A better framework to think about forecast accuracy is being “less wrong” than the alternatives. If the machine learning model is closer to the truth than the human forecast or base model alternative, (regardless of if it is 80% accurate or 99% accurate) then you can act on that information to make “less wrong” decisions. The value of these better decisions adds up over time, regardless of if they are perfect or not.
It turns out that some of the most valuable things to forecast, are also the hardest to forecast because of inherent volatility and complexity. The math just needs to be done if the return on forecasting investment is justified.
The Different Kinds of Accuracy
Common but problematic forecast performance metrics
% Accuracy
If you are forecasting one item, and it carries a lot of importance this metric may be ok. But if you are forecasting multiple items and want to know how you’re doing across all forecasts in general, % accuracy can be problematic. If the distribution of value of the items you’re forecasting is skewed (many small value and a few large value items) then giving the average % accuracy can be skewed by the many small value things.
% Error
For similar reasons to the above argument, % error is not a great choice if you are forecasting multiple items.
A less wrong performance metric
Weighted Mean Absolute Percent Error (WMAPE)
While this is a lot of words, it’s a simple concept. It’s measuring error, so a lower number is better, and it is considering performance over multiple items, but weights them according to their value. Let’s imagine your forecasting 4 products, 3 of them are small and do $1 a month and the fourth does $100 a month. Lets say you have 50% accuracy (50% error) on the 3 small items and 90% accuracy (10% error) on the $100 item. Your WMAPE considers the higher value of the $100 item and your final WMAPE is much closer to 10% than it is to 50%.
If you were using simple Mean Percent Error, you would be much closer to 50% (error) as the final representation of performance. Being better on the big items has the chance to save and make more money than the small items, so they should be given more importance in evaluation.
Should expected “accuracy” be one number, or a range you expect to fall in?
If you knew a forecast had a 5% WMAPE, you might confidently make a bold decision based on that forecast. What if you had the additional information that, while the WMAPE was 5% on average, it had a range between 2% and 20%? That might be important information to temper a bold decision by understanding the variance of forecast performance. Conversely, if the range of WMAPE was 2% to 8%, you might still feel strongly about a bold decision and make it, but now with more assurance.
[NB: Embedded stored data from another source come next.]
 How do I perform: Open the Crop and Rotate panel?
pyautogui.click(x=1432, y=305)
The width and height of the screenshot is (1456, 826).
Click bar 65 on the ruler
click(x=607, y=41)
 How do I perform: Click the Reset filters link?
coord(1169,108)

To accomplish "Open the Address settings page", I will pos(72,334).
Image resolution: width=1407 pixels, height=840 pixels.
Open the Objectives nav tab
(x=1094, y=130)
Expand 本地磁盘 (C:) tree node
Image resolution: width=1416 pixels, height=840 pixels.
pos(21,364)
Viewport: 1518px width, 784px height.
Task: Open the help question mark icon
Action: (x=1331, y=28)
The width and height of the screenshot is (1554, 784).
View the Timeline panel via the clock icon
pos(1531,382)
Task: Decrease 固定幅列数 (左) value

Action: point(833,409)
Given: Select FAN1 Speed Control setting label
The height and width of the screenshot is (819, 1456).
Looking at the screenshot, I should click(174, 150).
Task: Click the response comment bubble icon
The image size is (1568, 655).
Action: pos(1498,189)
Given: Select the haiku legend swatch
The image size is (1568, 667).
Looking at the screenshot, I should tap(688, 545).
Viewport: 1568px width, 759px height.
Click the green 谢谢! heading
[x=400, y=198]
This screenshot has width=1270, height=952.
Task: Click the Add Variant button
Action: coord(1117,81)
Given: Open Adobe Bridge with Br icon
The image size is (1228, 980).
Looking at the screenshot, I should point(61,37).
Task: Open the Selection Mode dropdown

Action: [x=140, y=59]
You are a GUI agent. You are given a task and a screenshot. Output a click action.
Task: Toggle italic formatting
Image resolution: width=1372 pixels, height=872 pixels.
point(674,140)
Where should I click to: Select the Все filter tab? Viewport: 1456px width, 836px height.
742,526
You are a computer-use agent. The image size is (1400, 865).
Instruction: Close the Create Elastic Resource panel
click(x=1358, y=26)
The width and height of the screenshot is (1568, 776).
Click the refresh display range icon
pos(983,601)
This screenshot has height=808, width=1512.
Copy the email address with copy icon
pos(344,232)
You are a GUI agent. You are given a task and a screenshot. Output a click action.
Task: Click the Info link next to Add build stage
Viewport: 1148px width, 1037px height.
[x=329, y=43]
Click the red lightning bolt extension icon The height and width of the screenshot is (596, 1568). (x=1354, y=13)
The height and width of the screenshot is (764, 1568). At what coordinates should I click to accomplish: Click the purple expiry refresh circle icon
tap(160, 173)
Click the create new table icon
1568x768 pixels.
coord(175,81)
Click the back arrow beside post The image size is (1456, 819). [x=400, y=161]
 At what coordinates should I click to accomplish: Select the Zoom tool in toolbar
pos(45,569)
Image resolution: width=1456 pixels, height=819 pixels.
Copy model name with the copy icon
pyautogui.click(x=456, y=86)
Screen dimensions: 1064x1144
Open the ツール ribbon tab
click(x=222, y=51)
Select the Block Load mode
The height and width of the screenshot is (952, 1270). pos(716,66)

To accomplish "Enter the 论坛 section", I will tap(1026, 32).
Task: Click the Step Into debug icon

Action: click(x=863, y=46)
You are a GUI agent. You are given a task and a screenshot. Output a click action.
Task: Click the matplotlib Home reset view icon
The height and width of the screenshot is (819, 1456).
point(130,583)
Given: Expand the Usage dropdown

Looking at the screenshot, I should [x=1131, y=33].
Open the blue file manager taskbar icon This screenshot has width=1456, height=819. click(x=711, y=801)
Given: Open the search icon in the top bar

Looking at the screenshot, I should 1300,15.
How to get a fair estimate of expected “accuracy” so you can meter your decision making
The gold standard for estimating model performance is a time series cross validation, as seen below. You train the model on older data and forecast into the future. You save these multiple back-tests to calculate the WMAPE. The key here is that in any given iteration of the validation, the model should not get to train on data that it will be tested on. By preserving the mystery of the future data, you more accurately simulate how a model will perform in the future. The “test” set should mirror the distance you want to forecast into the future in production.